§ **Task requirements**: Every record needs to be set down again without a single difference.

--

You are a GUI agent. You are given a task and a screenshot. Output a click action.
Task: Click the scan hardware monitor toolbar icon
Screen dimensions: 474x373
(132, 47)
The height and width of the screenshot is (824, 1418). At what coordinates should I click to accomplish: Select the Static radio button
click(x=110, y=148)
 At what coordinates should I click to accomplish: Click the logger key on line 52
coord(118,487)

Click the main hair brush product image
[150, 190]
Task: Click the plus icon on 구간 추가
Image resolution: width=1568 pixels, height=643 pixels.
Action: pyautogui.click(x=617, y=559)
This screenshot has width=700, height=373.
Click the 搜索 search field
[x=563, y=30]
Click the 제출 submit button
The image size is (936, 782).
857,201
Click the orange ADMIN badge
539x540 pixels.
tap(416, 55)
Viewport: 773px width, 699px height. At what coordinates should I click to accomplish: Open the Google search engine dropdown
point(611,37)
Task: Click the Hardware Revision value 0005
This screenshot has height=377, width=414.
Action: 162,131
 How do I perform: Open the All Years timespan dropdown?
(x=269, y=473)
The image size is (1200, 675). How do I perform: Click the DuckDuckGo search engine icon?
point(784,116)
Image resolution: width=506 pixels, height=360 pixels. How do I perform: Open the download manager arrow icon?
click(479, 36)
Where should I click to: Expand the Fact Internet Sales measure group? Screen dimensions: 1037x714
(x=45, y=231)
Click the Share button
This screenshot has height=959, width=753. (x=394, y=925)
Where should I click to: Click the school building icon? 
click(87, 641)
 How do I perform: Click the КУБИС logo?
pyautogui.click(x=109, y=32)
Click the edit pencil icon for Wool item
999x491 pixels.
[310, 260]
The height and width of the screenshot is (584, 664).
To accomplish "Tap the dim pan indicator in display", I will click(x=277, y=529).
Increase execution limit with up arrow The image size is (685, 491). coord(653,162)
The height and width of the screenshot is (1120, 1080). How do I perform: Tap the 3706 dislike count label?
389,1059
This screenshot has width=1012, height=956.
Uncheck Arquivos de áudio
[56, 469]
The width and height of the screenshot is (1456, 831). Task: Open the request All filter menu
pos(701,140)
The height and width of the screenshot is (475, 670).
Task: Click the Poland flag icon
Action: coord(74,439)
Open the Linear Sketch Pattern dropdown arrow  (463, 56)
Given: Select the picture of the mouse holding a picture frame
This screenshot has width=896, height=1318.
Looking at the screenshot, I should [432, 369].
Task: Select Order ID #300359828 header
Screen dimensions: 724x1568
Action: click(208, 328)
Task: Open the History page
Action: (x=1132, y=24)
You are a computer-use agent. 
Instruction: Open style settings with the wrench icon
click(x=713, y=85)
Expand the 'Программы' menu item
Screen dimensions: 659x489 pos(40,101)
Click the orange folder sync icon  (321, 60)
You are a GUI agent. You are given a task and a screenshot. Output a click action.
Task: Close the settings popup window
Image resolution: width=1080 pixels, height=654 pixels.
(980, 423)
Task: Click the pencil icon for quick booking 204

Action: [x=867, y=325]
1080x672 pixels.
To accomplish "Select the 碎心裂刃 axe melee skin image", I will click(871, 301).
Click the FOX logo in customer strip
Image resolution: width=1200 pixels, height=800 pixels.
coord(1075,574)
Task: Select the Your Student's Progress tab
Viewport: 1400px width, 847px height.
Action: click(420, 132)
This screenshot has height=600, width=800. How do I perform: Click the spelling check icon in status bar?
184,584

--

§ **Result for this exercise**:
You are a GUI agent. You are given a task and a screenshot. Output a click action.
Task: Click the scan hardware monitor toolbar icon
Screen dimensions: 474x373
(132, 47)
The height and width of the screenshot is (824, 1418). At what coordinates should I click to accomplish: Select the Static radio button
click(x=110, y=148)
 At what coordinates should I click to accomplish: Click the logger key on line 52
coord(118,487)

Click the main hair brush product image
[150, 190]
Task: Click the plus icon on 구간 추가
Image resolution: width=1568 pixels, height=643 pixels.
Action: pyautogui.click(x=617, y=559)
This screenshot has width=700, height=373.
Click the 搜索 search field
[x=563, y=30]
Click the 제출 submit button
The image size is (936, 782).
857,201
Click the orange ADMIN badge
539x540 pixels.
tap(416, 55)
Viewport: 773px width, 699px height. At what coordinates should I click to accomplish: Open the Google search engine dropdown
point(611,37)
Task: Click the Hardware Revision value 0005
This screenshot has height=377, width=414.
Action: 162,131
 How do I perform: Open the All Years timespan dropdown?
(x=269, y=473)
The image size is (1200, 675). How do I perform: Click the DuckDuckGo search engine icon?
point(784,116)
Image resolution: width=506 pixels, height=360 pixels. How do I perform: Open the download manager arrow icon?
click(479, 36)
Where should I click to: Expand the Fact Internet Sales measure group? Screen dimensions: 1037x714
(x=45, y=231)
Click the Share button
This screenshot has height=959, width=753. (x=394, y=925)
Where should I click to: Click the school building icon? 
click(87, 641)
 How do I perform: Click the КУБИС logo?
pyautogui.click(x=109, y=32)
Click the edit pencil icon for Wool item
999x491 pixels.
[310, 260]
The height and width of the screenshot is (584, 664).
To accomplish "Tap the dim pan indicator in display", I will click(x=277, y=529).
Increase execution limit with up arrow The image size is (685, 491). coord(653,162)
The height and width of the screenshot is (1120, 1080). How do I perform: Tap the 3706 dislike count label?
389,1059
This screenshot has width=1012, height=956.
Uncheck Arquivos de áudio
[56, 469]
The width and height of the screenshot is (1456, 831). Task: Open the request All filter menu
pos(701,140)
The height and width of the screenshot is (475, 670).
Task: Click the Poland flag icon
Action: coord(74,439)
Open the Linear Sketch Pattern dropdown arrow  (463, 56)
Given: Select the picture of the mouse holding a picture frame
This screenshot has width=896, height=1318.
Looking at the screenshot, I should [432, 369].
Task: Select Order ID #300359828 header
Screen dimensions: 724x1568
Action: click(208, 328)
Task: Open the History page
Action: (x=1132, y=24)
You are a computer-use agent. 
Instruction: Open style settings with the wrench icon
click(x=713, y=85)
Expand the 'Программы' menu item
Screen dimensions: 659x489 pos(40,101)
Click the orange folder sync icon  (321, 60)
You are a GUI agent. You are given a task and a screenshot. Output a click action.
Task: Close the settings popup window
Image resolution: width=1080 pixels, height=654 pixels.
(980, 423)
Task: Click the pencil icon for quick booking 204

Action: [x=867, y=325]
1080x672 pixels.
To accomplish "Select the 碎心裂刃 axe melee skin image", I will click(871, 301).
Click the FOX logo in customer strip
Image resolution: width=1200 pixels, height=800 pixels.
coord(1075,574)
Task: Select the Your Student's Progress tab
Viewport: 1400px width, 847px height.
Action: click(420, 132)
This screenshot has height=600, width=800. How do I perform: Click the spelling check icon in status bar?
184,584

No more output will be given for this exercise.